- LISTA DE TAREFAS:
(1) De acordo com a entrevista, em que ano RL conheceu Hilda Hilst?
(2) Dê sequência à entrevista, começando logo depois da última frase.

### TRECHO PARA LEITURA ###

RL - Tive — e tenho —  uma trajetória completamente desordenada, já que nunca consegui pôr em prática uma carreira profissional. Por paixão seria arqueólogo, mas não deu. Essa passagem pela arqueologia, geologia, jornalismo, produção cultural e comunicação no agronegócio, num período de 20 anos e em 5 cidades, mais que uma influência na escrita, aponta mudanças nos rumos da minha vida. E, se a própria vida se mostra assim tão permeável, imagino que a poesia e tudo o mais que venha de mim também sintam e absorvam isso.

 

 

LG - Como é sua relação com outros escritores? A convivência é tão enriquecedora quanto a obra?

 

RL - Conheço poucos escritores e não os tenho no meu dia-a-dia, já que me ocupo com outras coisas como expliquei anteriormente. Os poucos que conheço são ótimos, pois se fossem ruins eu já teria me desligado deles. Essa é a grande vantagem de viver fora do mundo literário. Não preciso encontrar ninguém que eu não goste, nem sentar à mesa (da conferência ou do boteco) com chatos de galocha.

 

Sou amigo de alguns escritores, principalmente poetas, que gosto muitíssimo e gostaria de encontrar mais do que encontro.

 

Se a convivência é tão enriquecedora quanto a obra, a meu ver, não permite uma resposta única. Posso dar dois exemplos: com o Caio Fernando Abreu sim, com a Hilda Hilst não. O Caio foi um amigo muito generoso, lia meus poemas, criticava, mandava riscar, mandava ler isso, ler aquilo. Mais ou menos o que a Hilda fez com ele quando morou na casa dela nos anos 70. Mas com a Hilda, que conheci em 1988, foi uma convivência discretíssima, poucos contatos, nenhum entusiasmo. Com vinte e poucos anos já tinha lido toda ficção e poesia dela e adorava. Mas não bateu: nos conhecíamos, mas nunca fomos amigos.

### MATERIAL BRUTO ###

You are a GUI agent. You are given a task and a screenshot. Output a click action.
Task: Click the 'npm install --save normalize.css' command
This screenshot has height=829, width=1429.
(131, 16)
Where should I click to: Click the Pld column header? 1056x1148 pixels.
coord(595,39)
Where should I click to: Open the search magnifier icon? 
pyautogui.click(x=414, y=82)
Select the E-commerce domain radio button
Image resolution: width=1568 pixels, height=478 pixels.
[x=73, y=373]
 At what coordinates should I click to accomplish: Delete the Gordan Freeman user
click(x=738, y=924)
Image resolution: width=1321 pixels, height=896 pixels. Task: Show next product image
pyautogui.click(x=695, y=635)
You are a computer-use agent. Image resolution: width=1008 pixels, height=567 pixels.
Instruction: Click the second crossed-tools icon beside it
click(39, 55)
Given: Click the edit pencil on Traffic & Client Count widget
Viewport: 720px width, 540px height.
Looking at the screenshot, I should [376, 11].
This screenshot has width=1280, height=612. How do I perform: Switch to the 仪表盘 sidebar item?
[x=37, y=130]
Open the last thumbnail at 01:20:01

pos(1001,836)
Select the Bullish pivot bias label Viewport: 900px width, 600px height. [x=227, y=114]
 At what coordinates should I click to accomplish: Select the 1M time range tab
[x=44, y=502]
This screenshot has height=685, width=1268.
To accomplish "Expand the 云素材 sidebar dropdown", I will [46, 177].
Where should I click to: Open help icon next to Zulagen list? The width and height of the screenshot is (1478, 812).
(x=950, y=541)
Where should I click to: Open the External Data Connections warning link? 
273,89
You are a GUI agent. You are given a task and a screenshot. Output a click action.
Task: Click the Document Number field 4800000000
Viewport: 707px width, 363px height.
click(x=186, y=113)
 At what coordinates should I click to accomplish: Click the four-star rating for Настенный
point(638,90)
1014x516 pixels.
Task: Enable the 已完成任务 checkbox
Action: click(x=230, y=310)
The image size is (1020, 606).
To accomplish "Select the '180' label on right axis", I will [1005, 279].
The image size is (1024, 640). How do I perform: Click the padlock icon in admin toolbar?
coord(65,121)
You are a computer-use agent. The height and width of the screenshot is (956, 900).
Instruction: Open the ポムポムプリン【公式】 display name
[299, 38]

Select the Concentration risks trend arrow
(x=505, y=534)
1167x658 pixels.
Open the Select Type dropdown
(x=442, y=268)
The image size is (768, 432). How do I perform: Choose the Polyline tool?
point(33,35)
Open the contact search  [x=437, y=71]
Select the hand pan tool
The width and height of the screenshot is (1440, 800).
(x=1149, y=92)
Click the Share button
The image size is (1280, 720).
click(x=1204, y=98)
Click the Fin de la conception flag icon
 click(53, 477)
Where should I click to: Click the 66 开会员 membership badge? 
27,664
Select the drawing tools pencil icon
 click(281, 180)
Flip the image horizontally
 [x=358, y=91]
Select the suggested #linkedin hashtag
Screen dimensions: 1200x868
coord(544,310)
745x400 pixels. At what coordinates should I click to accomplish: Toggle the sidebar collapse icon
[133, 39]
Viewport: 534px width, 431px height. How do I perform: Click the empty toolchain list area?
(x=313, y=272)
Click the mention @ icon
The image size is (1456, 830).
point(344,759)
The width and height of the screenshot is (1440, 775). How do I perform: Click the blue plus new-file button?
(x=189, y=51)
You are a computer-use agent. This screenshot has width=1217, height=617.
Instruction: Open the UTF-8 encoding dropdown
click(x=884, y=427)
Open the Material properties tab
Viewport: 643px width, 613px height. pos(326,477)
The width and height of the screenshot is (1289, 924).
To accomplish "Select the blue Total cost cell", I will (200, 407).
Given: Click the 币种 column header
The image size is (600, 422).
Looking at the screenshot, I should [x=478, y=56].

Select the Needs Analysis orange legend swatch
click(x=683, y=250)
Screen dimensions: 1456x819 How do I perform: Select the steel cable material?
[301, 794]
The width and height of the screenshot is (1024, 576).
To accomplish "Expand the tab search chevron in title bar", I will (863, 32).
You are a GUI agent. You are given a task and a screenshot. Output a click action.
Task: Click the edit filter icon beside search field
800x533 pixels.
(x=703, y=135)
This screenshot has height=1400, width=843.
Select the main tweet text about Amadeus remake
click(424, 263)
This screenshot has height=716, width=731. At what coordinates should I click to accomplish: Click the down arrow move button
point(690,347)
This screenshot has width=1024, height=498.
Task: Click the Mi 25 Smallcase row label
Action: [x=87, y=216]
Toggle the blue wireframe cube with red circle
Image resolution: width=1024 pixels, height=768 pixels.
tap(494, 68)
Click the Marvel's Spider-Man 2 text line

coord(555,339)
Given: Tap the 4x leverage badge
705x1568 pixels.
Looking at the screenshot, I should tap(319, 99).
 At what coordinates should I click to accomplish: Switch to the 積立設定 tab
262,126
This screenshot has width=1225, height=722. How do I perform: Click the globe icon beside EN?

###

- RESULTADOS:
(1) Em 1988.

(2)
 

 

LG - Há, em Impuro Silêncio, versos formados a partir de termos concretos e simples mas que juntos criam imagens desconcertantes, que surpreendem o leitor pelo imprevisto, pelo alto grau de "poeticidade", como "e cachorros / cachorros e / velhos // debatendo o mesmo osso", "ventos todos / temos", "pavio para ver / quando faltar luz", "tapetes / de voar / desorganizam / a alma", "vaso nu / na lápide / da pálpebra". Como você chega a tal resultado?

 

RL - Não sei. Saberia dizer como o time do São Paulo chega a alguns resultados. Quando joga aberto com o Wilsinho pela direita, o Danilo ligado na partida e o Lenilson batendo de fora da área. Mas não tenho idéia de como chego a determinado grau de poeticidade. Para essa resposta faço uso de uma expressão que ouvi do ótimo Evandro Affonso Ferreira: "sou passarinho, não ornitólogo".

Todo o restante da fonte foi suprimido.